The Aleksandrov-Fenchel inequality of mixed discriminants for Hermitian matrices

Question

Suppose $A,A_1,\ldots,A_{n-2}$ (resp. $B$) are (resp. is) real positive-definite (resp. arbitrary) symmetric $n\times n$ matrices and denote by $D(\cdot,\ldots,\cdot)$ the mixed discriminant. We have the following well-known Aleksandrov-Fenchel inequality

\begin{equation}\label{e} D(A,B,A_1,\ldots,A_{n-2})^2\geq D(A,A,A_1,\ldots,A_{n-2})D(B,B,A_1,\ldots,A_{n-2}), \end{equation} with equality iff $A$ and $B$ are proportional.

Now my question comes: does this inequality and equality case still hold if we assume these matrices are complex Hermitian matrices rather than real symmetric ones? I guess this is the case but I am not able to find a reference.
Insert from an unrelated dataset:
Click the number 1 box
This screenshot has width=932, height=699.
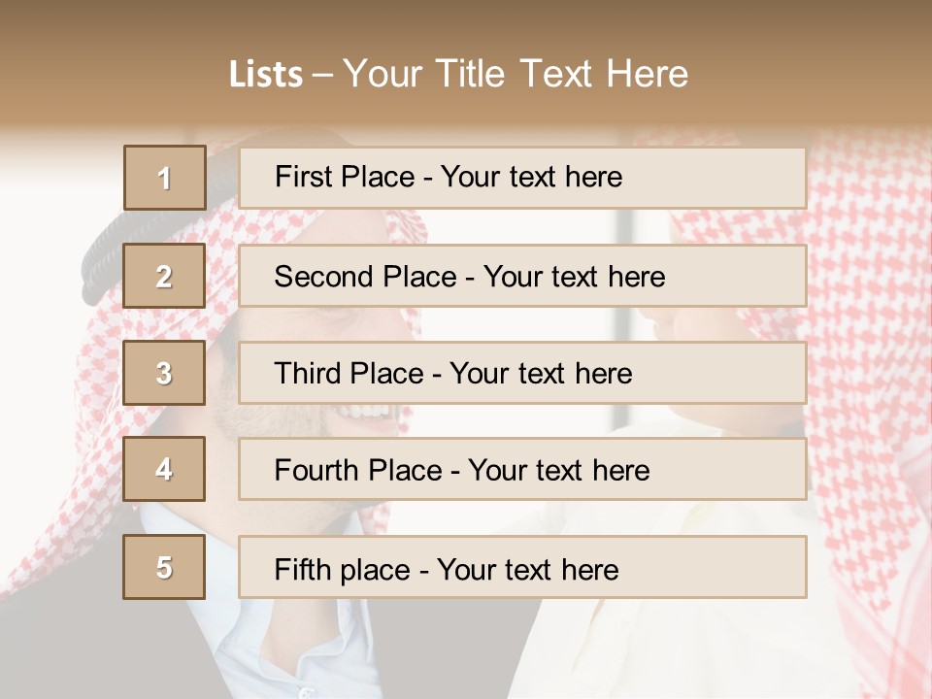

The standard textbook of Schneider only treats the real symmetric case.

Many thanks in advance!

Answer 1

The Van der Waerden Conjecture for Mixed Discriminants, by Leonid Gurvits (2004), proves a generalized Alexandrov-Fenchel inequality for semidefinite $n\times n$ Hermitian matrices:

Theorem 5.2, with equation (21), that for the special case $\alpha=(1,1,\ldots,1)$, $\alpha^{(1)}=(2,0,1,\ldots 1)$, $\alpha^{(2)}=(0,2,1,\ldots 1)$ reduces to the desired inequality with an extra factor $\exp(-2n^n/n!)$ on the right-hand side.
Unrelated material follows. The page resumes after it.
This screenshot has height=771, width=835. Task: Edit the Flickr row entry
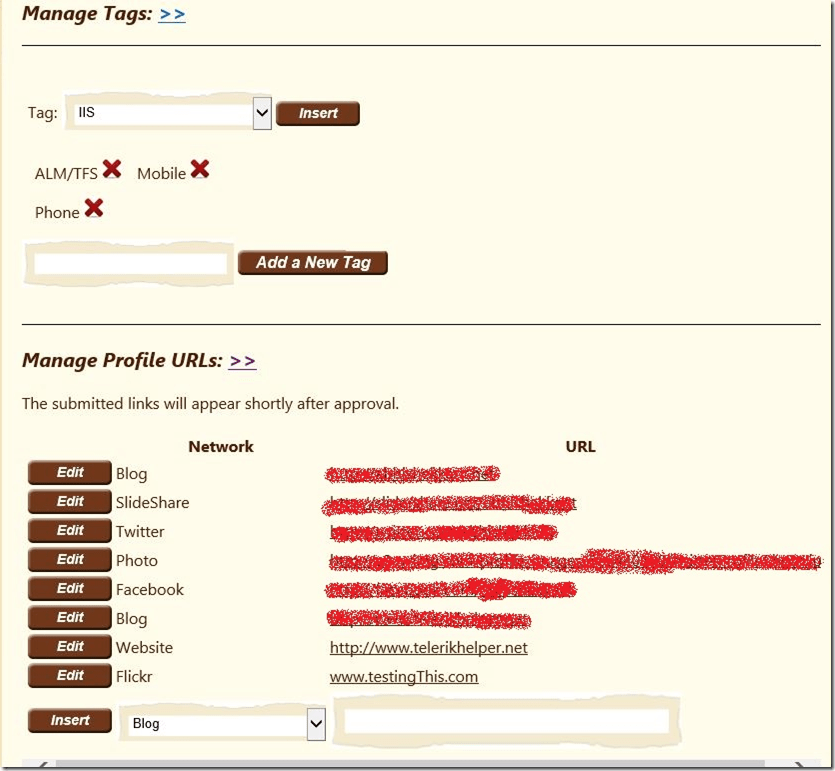(69, 676)
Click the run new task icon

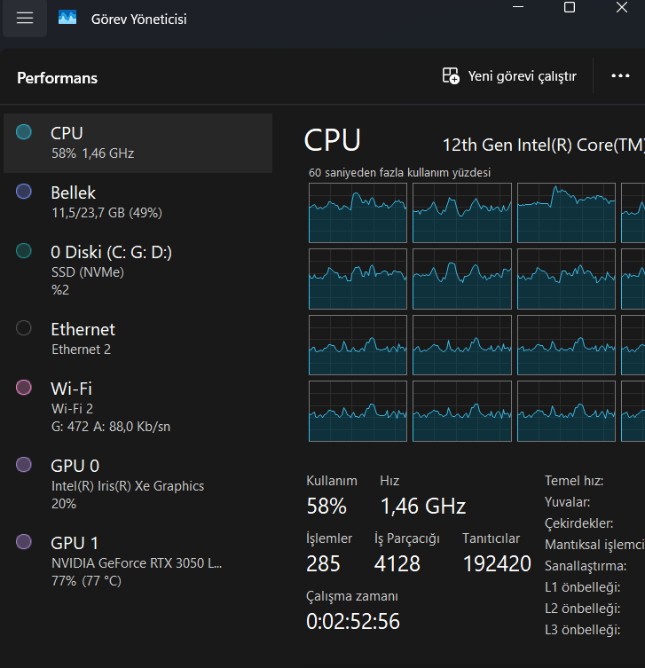(x=451, y=76)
Not good enough, obviously, but I have not found a proof for the Hermitian case without this reduction factor.

Answer 2

The answer is yes, as shown by Ping Li, theorem 3.1.
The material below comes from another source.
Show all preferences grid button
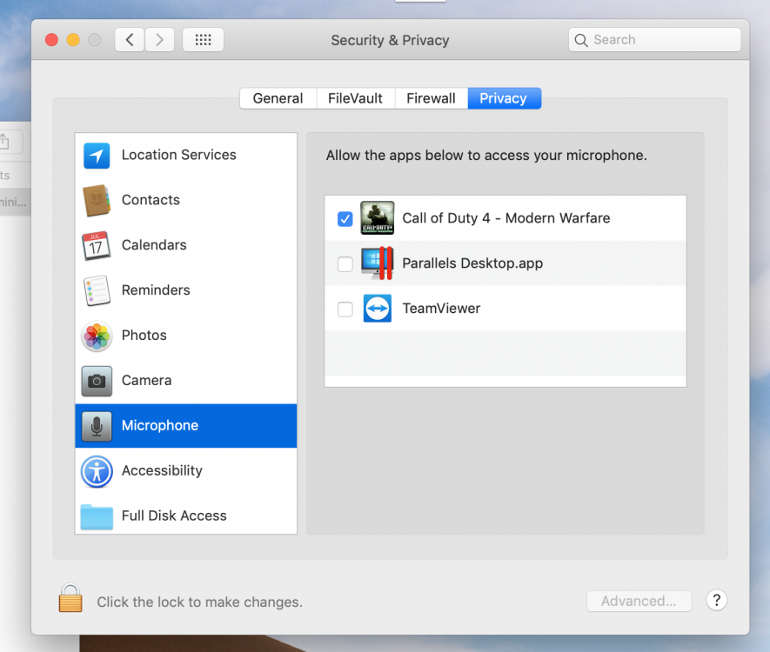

https://arxiv.org/pdf/1710.00520.pdf

or by Shenfeld and Van Handel

https://arxiv.org/pdf/1811.08710.pdf

Moreover in the original paper [A. D. Alexandroff. “Zur theorie der gemischten volumina von konvexen Körpern. IV. Die gemischten Diskriminanten und die gemischten Volumina.” In: Rec. Math. [Mat. Sbornik] N.S. 3(45).2 (1938), pp. 227–251], second page lines 20-23, Alexandroff claims that his proof for the real case works for the Hermitian one too.